◆ EXERCISE GOAL ◆
From the post below on conscience clauses in medicine, write out the passage that opens with the words containing "False Either/Or Frame" and closes with "or moral reasons.", word for word.

◆ DOCUMENT EXTRACT ◆
━━━━━━━━━━━━━━━━
Wednesday, November 25, 2009

False Either/Or Frame of Provider Refusal (Conscience Clause).

Columbia Law School hosted a debate on November 9 about conscience clauses (more accurately called provider refusals) in medicine. You can read the story here, but here's a clip that ends with a stunning quote from Steven Aden, senior legal council of Alliance Defense Fund that gets at the false-choice argument Catholic medical facilities and their defenders are asking the public to make:

The issue of conscience objections in the medical profession gained increased attention when the Bush Administration, in its final days, promulgated a provider refusal rule. It expanded the right of health care workers and institutions to refuse to provide medical care, counseling, and referrals for religious or moral reasons.
Kolbi-Molinas is co-counsel in a lawsuit challenging the regulation. “The ACLU believes an individual's—as opposed to an institution's—religious objection to the provision of certain health care services should be accommodated to the maximum possible extent, so long as patients' rights, including their right not to be discriminated against, are not compromised as a result,” she said.
“Whatever their religious or moral beliefs, health care professionals should ensure patients receive complete and accurate information, obtain appropriate referrals, and secure immediate care in an emergency.”
━━━━━━━━━━━━━━━━
◆ LISTED RECORDS ◆
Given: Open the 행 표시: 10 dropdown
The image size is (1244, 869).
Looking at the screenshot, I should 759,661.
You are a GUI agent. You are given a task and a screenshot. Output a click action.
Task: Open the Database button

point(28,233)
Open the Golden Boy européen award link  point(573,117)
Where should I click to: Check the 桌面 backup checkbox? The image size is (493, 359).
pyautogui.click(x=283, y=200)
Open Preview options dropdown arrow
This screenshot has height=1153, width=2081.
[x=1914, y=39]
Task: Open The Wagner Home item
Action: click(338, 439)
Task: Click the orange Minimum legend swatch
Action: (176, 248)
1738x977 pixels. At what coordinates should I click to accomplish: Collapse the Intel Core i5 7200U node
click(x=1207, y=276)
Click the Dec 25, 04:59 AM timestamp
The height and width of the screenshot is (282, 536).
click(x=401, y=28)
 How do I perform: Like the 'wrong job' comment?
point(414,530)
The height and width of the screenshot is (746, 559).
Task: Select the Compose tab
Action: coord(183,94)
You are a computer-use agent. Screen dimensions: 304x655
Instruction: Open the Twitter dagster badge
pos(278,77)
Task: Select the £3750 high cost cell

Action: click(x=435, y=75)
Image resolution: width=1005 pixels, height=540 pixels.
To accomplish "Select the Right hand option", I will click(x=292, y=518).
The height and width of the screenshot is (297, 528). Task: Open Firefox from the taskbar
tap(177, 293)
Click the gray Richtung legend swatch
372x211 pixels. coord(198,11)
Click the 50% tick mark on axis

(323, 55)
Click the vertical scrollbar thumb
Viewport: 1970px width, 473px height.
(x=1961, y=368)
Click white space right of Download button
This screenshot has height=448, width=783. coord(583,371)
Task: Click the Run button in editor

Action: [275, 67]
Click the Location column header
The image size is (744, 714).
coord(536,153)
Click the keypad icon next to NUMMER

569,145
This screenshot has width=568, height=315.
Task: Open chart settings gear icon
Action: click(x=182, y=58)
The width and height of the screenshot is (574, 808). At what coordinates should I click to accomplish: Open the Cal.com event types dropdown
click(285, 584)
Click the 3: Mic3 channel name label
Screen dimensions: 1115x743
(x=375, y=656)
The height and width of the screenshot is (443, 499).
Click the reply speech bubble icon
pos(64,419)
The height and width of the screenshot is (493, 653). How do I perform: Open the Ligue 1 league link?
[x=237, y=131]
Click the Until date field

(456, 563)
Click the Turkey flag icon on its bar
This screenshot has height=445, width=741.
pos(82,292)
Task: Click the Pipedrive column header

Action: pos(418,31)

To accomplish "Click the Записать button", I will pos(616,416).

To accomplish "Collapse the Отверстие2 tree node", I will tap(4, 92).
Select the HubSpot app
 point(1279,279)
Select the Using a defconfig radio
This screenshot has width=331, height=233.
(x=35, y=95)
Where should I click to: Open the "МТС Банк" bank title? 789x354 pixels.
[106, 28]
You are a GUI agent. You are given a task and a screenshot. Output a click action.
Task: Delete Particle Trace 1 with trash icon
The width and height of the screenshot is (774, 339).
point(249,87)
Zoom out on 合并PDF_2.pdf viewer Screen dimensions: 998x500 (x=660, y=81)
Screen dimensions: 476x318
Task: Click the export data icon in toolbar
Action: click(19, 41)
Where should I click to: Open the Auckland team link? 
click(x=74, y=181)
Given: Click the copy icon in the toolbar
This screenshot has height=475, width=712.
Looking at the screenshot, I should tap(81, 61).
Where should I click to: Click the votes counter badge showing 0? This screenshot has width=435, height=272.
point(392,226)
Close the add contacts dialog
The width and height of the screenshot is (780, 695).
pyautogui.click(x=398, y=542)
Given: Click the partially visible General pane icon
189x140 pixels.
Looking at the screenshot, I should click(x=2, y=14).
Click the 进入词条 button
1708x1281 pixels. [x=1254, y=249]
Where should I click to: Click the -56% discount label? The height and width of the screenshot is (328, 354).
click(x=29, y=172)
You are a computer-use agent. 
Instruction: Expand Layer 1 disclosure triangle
━━━━━━━━━━━━━━━━
◆ WRITTEN SOLUTION ◆
False Either/Or Frame of Provider Refusal (Conscience Clause).

Columbia Law School hosted a debate on November 9 about conscience clauses (more accurately called provider refusals) in medicine. You can read the story here, but here's a clip that ends with a stunning quote from Steven Aden, senior legal council of Alliance Defense Fund that gets at the false-choice argument Catholic medical facilities and their defenders are asking the public to make:

The issue of conscience objections in the medical profession gained increased attention when the Bush Administration, in its final days, promulgated a provider refusal rule. It expanded the right of health care workers and institutions to refuse to provide medical care, counseling, and referrals for religious or moral reasons.